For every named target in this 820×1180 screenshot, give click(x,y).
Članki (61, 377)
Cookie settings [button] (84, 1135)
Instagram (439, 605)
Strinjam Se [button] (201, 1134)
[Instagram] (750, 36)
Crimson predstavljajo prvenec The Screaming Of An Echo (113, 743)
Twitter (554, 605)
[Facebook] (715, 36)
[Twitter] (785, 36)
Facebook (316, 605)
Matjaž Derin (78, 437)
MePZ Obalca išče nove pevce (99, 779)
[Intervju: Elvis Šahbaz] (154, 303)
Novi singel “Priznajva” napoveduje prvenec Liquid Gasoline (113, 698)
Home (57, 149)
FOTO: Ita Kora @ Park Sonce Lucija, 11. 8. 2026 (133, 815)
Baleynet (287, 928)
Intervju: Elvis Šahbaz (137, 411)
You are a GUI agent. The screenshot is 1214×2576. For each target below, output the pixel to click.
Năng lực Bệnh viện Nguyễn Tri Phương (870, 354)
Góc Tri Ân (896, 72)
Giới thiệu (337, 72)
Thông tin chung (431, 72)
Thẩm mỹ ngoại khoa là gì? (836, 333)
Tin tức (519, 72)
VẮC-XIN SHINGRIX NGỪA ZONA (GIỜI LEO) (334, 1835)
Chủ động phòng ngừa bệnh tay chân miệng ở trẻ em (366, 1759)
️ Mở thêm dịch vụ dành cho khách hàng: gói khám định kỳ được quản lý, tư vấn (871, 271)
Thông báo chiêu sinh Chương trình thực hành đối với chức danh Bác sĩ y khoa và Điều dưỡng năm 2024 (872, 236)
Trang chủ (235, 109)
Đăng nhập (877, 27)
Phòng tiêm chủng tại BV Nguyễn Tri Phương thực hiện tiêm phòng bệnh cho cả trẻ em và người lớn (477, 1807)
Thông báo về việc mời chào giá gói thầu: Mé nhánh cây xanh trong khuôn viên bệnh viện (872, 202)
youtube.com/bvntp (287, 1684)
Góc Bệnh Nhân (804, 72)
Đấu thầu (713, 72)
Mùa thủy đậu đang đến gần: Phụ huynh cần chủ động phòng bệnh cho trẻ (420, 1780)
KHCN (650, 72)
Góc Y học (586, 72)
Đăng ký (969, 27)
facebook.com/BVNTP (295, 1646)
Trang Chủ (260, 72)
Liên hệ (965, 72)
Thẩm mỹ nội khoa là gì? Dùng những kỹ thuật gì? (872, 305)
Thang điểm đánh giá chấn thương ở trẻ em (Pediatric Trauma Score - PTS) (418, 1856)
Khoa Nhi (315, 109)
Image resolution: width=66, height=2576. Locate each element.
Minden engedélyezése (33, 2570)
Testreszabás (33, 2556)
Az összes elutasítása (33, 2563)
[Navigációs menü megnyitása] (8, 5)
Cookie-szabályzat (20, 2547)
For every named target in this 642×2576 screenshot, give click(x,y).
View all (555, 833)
+ + + + +
| Exercise objective |
Wherever a line in the data above holds "click", copy that line.

| Answer to this task |
For every named target in this 820×1180 screenshot, give click(x,y).
You are a GUI agent. The screenshot is 1214×2576. For each target below, output the pixel to click.
For every named target in this 642×2576 screenshot, give click(x,y).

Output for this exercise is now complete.